(D.Luciani) – Eusebio Di Francesco e il turnover sono le bestie nere di Rudi Garcia. Tre scontri all’Olimpico col tecnico abruzzese e tre pareggi per il francese che si complica la vita con la rotazione dei giocatori. Per concedere minuti di riposo a Dzeko e Florenzi, finisce per schierare giocatori stanchi (Rudiger su tutti), completamente fuori forma (Maicon) o appena rientrati da un infortunio come Pjanic, fisicamente bollito dopo un’ora. La Roma finisce nell’auto-trappola del suo allenatore: impossibile attuare il 4-3-3 con una squadra lunga su 60 metri dopo venti minuti. Giusto concedere un turno di riposo a Digne, pessima gara di un Torosidis tatticamente indisciplinato. E così il Sassuolo, sempre ordinatissimo e corto in campo, finisce per passare due volte in vantaggio sfruttando i tremendi movimenti difensivi dei giallorossi. Defrel annienta un Rudiger frastornato e Politano, giocatore in prestito proprio dalla Roma, trova la massima libertà per segnare il suo primo gol in A. L’assenza di Szczesny denota un’assoluta mancanza di sicurezza dei difensori, con De Sanctis poco reattivo su entrambe le conclusioni che lo trafiggono. Prestazione negativa anche per Iturbe, ritornato solista a testa bassa: uscito subito dopo il 2-2 di Salah, esplode di rabbia (verso sé stesso o Garcia o entrambi?) andando negli spogliatoi dopo aver scalciato qualsiasi cosa gli capitasse a tiro.

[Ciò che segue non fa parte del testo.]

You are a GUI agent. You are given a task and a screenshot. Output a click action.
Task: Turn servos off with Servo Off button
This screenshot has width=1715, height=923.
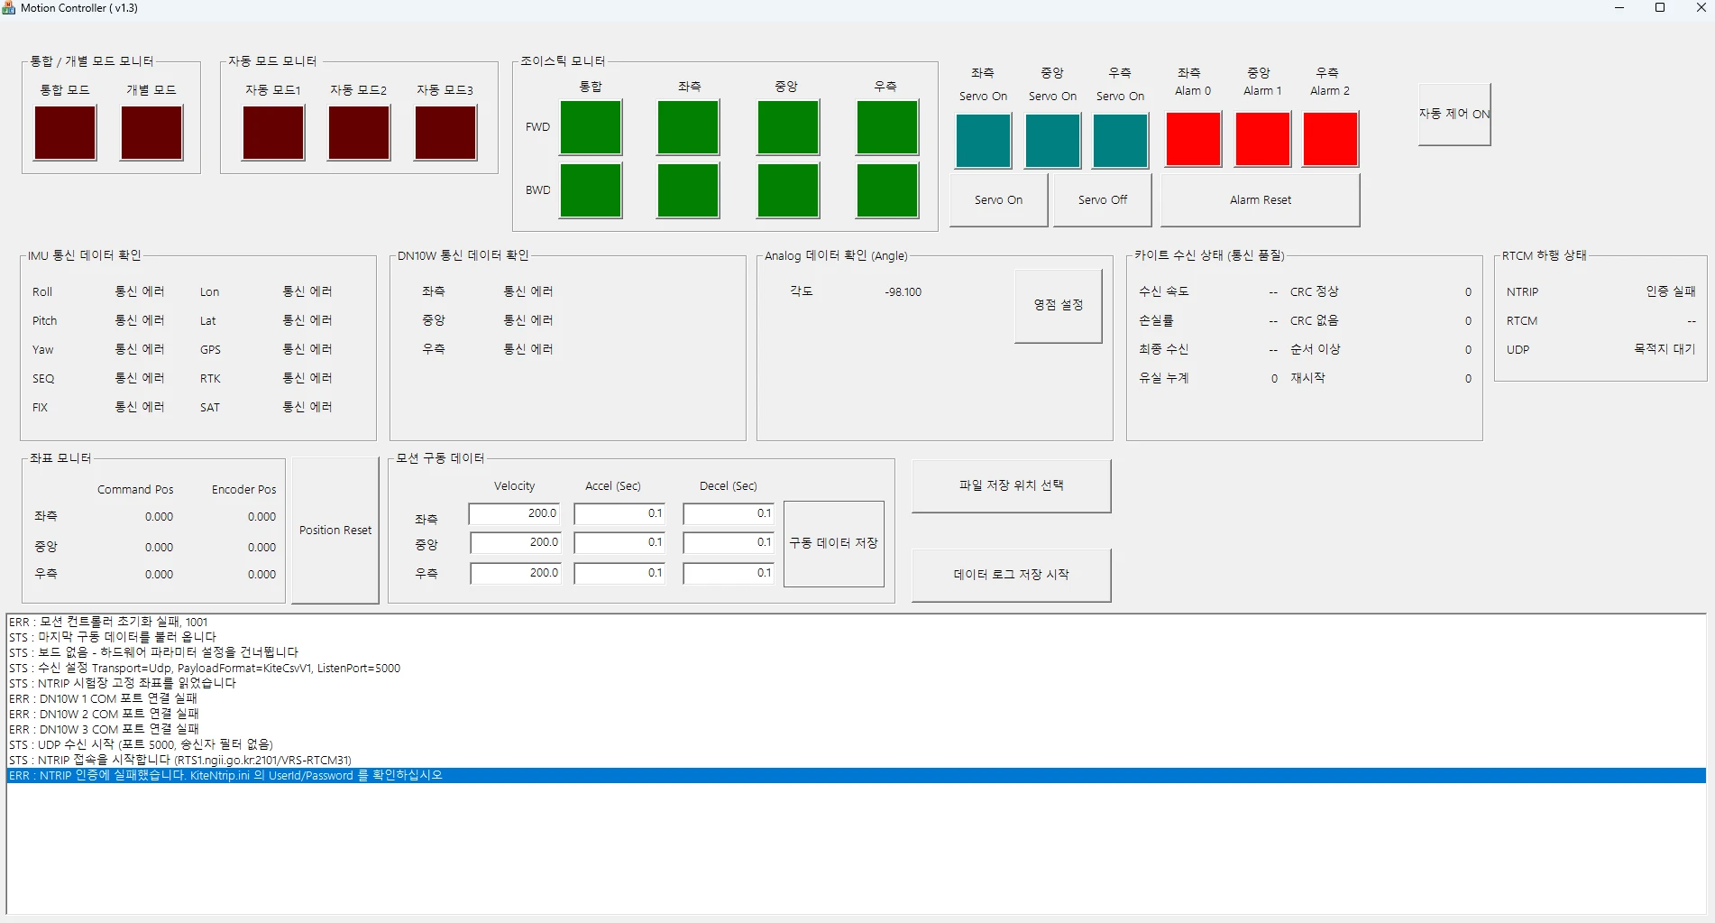click(1102, 199)
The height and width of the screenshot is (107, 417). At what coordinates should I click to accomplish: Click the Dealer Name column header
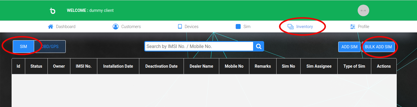coord(201,66)
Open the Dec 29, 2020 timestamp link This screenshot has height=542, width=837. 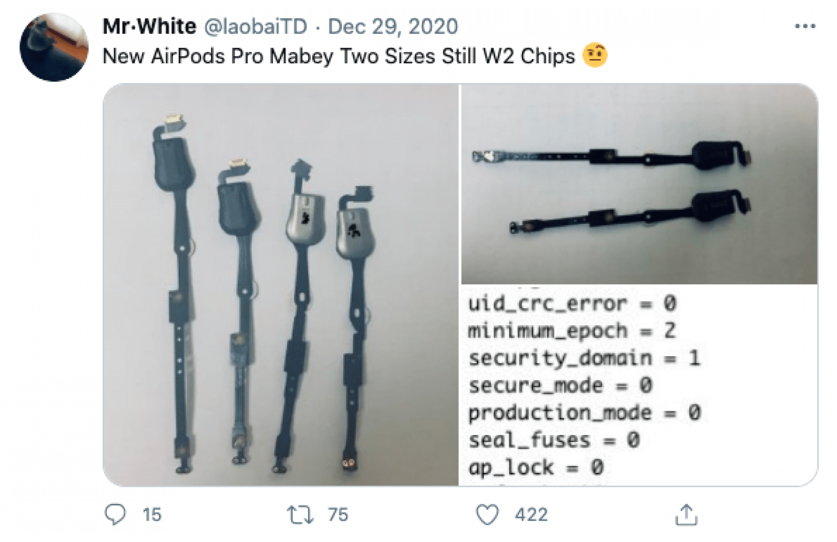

Un errore di Consigli consente a Totti (in fuorigioco) di realizzare il gol n°300 con la maglia della Roma in gare ufficiali e solo una gran conclusione al volo di Salah su una respinta da angolo riesce a rimettere in carreggiata i giallorossi. Tardivi gli inserimenti di Florenzi e Dzeko, col bosniaco entrato al posto del capitano, sicuramente più tonico e lucido di Nainggolan e Pjanic. Unici a tenere in piedi la baracca Manolas e De Rossi, oltre all’indiavolato Salah.
Al resto ci pensano Massa e Calvarese che all’89’ non fischiano un netto rigore su Rudiger, strattonato sulla linea di fondo da Peluso. D’altronde, due arbitri così scarsi non si migliorano l’un l’altro ma elevano a potenza la propria mediocrità.